Europe has been implicated in streams of contemporary migration, described as the continent’s so-called migration crisis arising from the ongoing conflicts in West Asia and other parts of the Asian continent, as well as forced displacement from Africa. Issues around forced migration have also impacted the knowledge structures in social sciences, environmental sciences, area studies, and international relations. Against this background of an “epistemic crisis” of knowledge, European universities and research centres are now beginning to engage with the “crisis”. Some have taken in scholars at risk, others have opened their doors to refugee students, and a few are already involved in critical migration studies. Yet lacking in this endeavour is the effort to situate this scholarship and debates globally and in relation to the dynamics in the Global South. More specifically, in relation to the Middle East, Asia, or Africa from where most of the migrants arrive in the wake of wars, natural disasters, ecological catastrophes, conflicts and economic decline. The recent COVID-19 pandemic sheds a new light on the contradictions and the fault lines in various interventions, consequences, and decisions by states to monitor and control the flows of migrants. Attention to global dynamics have attained a different urgency and visibility with the COVID-19 pandemic. An understanding of this interlocked situations in the two continents was at the heart of this proposed workshop. This workshop used researchers’ reports from India, Greece and Turkey as an entry point to address the fractured legal geographies producing and reproducing the uneven location of forced migrant labor in cities, in health access, in rights claims, and their entanglements with local, national but also international and supranational institutions.

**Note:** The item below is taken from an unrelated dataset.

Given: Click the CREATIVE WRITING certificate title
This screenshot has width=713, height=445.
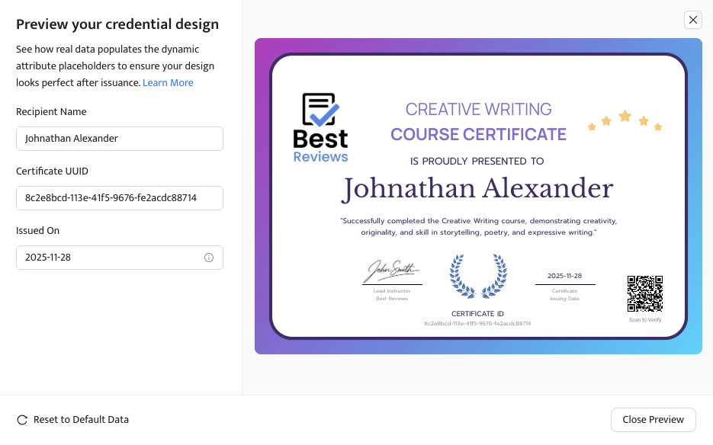Looking at the screenshot, I should click(x=478, y=109).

The workshop discussed the possibility of setting up a Europe-Asia research platform for the purpose of facilitating explorations, among others, of the various fault lines of race, religion, caste, sexuality, gender and class functioning in the global protection regime for refugees and migrants.

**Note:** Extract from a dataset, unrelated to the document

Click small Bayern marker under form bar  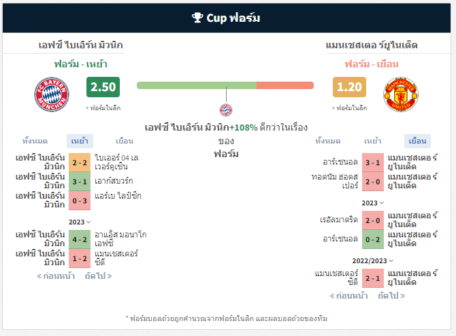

In this context, it was important to investigate the dynamics of immigrant economies and migrant/refugee industries in Europe and see how contemporary protection mechanisms are entwined with neoliberal capitalism. As such, migrants and refugees are turned form subjects of protection to subjects of development and the cheap and informal labour of refugees and migrants are harnessed to fuel the growth of neoliberal capitalism. The workshop also provided an opportunity to take stock of the challenges to the global protection system for refugees and migrants, in addition to the new UN-initiated two global compacts for protection of refugees and migrants.

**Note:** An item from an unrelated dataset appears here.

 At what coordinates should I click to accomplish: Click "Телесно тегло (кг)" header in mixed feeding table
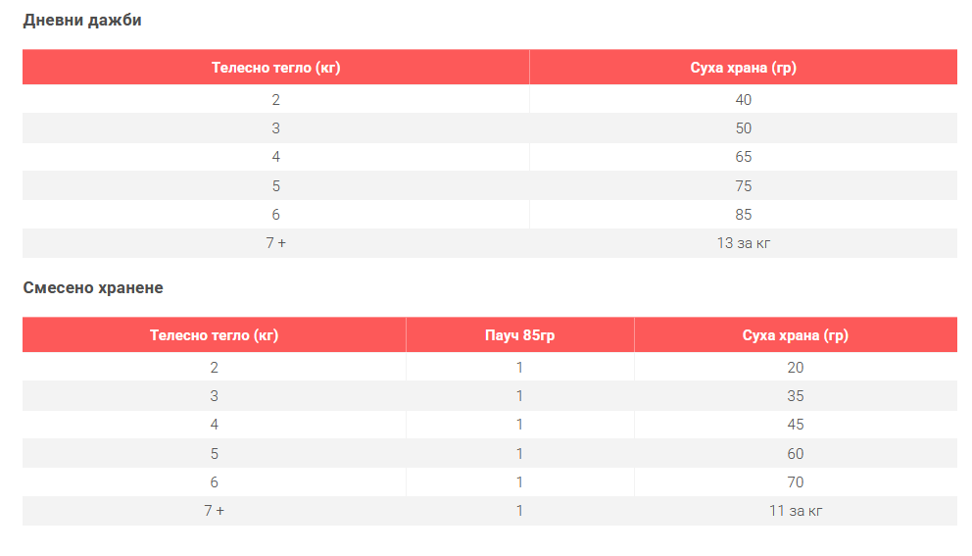[x=214, y=335]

Some of the common themes relevant to the goal of joint research platform emerge from factors such as:
1) cities of different scale in Asia and Europe are all faced with a growing humanitarian crisis as forced migrants live primarily in inhospitable urban environments;
2) there is increased racialisation of migrants and refugees along with securitization, evident in both Europe and Asia;
3) increasingly protracted state of displacement, thus minimizing chances of safe return, and consequently increasing statelessness, and the need to examine the conventions on statelessness in this context;
4) proliferation of legal categories vis-a-vis forced migrants and access to health;
5) immigrant economy, migrant industry and the migrant and refugee labour in cities of different scale, and;
6) the contrast between the gendered nature of forced migration and a seemingly homogeneous global protection policy as evinced in the structure of camps, labouring profiles, family burden, access to resources, and personal freedom.
This initial workshop of the platform aimed to initiate in-depth discussion among a small group of scholars from Europe and Asia around these topics building on brief reports from Asia and Europe. The selected researchers from IWM (Vienna) and Calcutta Research Group (Kolkata) were expected to give a 10-minute presentation of a pre-circulated paper fitting into these selected themes, followed by a 15 minutes discussion.
Due to COVID-19 restrictions, we have changed the format and the scope of the workshop to take place virtually on 25-26 June, between 3-6PM Central European Time (CET) each day. It started with a public round table on 24th June – 6-7:30PM CET, with Ranabir Samaddar on his recent edited book Borders of an Epidemic. Covid-19 and Migrant Workers. As we moved closer to our workshop, we asked some of our participants to assume the role of discussants and briefly introduce panels.